FT. WORTH, Texas (March 31, 1998) Last year, Interstate Batteries Pontiac driver Bobby Labonte conquered one of the biggest challenges on the NASCAR Winston Cup circuit when he finished third in the inaugural 500-mile race at Texas...
FT. WORTH, Texas (March 31, 1998)
Last year, Interstate Batteries Pontiac driver Bobby Labonte conquered one of the biggest challenges on the NASCAR Winston Cup circuit when he finished third in the inaugural 500-mile race at Texas Motor Speedway. Now he faces the Texas-size task once again, and he's in dire need of some success.
Texas is one of the most difficult tracks to get around on the circuit and its challenges add up to a daunting venture for all drivers. Labonte, a native of Corpus Christi, Texas, needs a good run to get back into the top-10 of the point standings after getting involved in a wreck while running sixth late in last Sunday's race at Bristol Motor Speedway.
"Texas was a pretty big challenge last year," Labonte said. "We worked on the car during pit stops and just tried to make it as fast as we could and as comfortable as we could. With the corners the way they were, you thought you could go fast, but then when you got down in there it was a challenge."

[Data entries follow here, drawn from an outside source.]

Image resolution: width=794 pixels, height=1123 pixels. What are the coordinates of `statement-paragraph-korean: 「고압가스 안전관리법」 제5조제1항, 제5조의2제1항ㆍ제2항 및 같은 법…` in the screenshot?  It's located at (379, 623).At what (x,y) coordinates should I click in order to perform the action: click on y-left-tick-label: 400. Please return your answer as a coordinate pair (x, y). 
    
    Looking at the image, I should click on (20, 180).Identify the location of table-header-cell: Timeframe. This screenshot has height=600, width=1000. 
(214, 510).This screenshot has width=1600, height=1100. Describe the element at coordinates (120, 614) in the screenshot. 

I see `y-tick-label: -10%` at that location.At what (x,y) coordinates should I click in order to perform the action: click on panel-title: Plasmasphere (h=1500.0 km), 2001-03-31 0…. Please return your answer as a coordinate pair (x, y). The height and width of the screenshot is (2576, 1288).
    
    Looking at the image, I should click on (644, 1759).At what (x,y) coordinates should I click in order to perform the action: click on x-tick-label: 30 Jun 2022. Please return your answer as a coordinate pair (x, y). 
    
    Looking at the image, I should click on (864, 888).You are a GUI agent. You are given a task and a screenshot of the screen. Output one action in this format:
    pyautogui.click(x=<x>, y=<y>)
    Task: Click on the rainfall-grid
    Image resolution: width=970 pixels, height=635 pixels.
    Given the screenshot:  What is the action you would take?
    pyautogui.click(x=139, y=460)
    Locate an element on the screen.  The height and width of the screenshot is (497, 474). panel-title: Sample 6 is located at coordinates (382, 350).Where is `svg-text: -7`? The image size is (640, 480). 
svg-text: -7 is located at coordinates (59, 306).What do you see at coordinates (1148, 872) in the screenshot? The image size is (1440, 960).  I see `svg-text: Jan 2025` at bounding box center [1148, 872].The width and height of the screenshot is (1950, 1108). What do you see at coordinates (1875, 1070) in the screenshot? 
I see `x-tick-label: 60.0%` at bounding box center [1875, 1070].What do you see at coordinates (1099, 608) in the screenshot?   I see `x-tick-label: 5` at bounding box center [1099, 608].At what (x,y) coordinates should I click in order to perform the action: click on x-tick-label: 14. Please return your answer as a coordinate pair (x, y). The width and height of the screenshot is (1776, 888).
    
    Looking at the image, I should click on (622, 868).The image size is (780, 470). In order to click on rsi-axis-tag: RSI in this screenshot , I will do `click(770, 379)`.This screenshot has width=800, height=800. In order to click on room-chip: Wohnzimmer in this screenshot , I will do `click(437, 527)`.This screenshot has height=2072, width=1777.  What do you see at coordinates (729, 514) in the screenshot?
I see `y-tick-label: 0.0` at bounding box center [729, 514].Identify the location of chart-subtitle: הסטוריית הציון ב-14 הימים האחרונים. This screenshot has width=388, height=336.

It's understandable for Labonte to think the worst considering his recent on-track fortunes. He has run in the top-10 late in each of the last two races, only to lose a cylinder at Darlington and crash at Bristol. The misfortune has dropped him from sixth to 14th in the point standings after a victory in the PRIMESTAR 500 at Atlanta Motor Speedway.
Last year's finish at Texas vaulted Labonte to a career-high third in the point standings. He finished the season seventh. Now the Joe Gibbs Racing team is under the gun to get itself back into the top-10 in points.
"We're not pleased with how we've done in points lately," crew chief Jimmy Makar said. "Darlington and Bristol really hurt us. We've probably given up a good 150 points right now in just a few races. We can't continue to do that. If we do, we're going to dig ourselves a hole we're not going to be able to dig out of. It's still early, and we've still got the capability of running up front in the top-five most every place we go. Other people are going to make mistakes. It's just that our mistakes and bad finishes are coming way too early to be comfortable with."
There are indications Labonte could be in for a good run. He ran well at Texas last year, and his calculating driving style often serves him well on tricky layouts like Texas Motor Speedway.
"Texas certainly fits that mold, and Atlanta is the same way now," Labonte said. "Darlington is like that. You just try and do the best you can. That's the way I was brought up. My dad is probably responsible for a lot of my driving style because he made me work on my own cars and fix my own stuff. That made you aware of how much work was involved when you tore your stuff up. That's half the battle, staying out of trouble."
Labonte's history on tough tracks has Makar feeling confident. For him, it's a matter of putting a capable car in Labonte's hands.
"If we can give him a car that's genuinely decent, he can settle into a pace and he can feed us information on the car where we can work on it during the course of the race, and most of the time we can get the car better for him," Makar said. "We've been real fortunate we've been able to do that. Atlanta was a good example. We didn't really have a real good car at the start, but we kept working on it and he kept feeding us information where we were able to get it right at the end. It's going to be that kind of deal at Texas."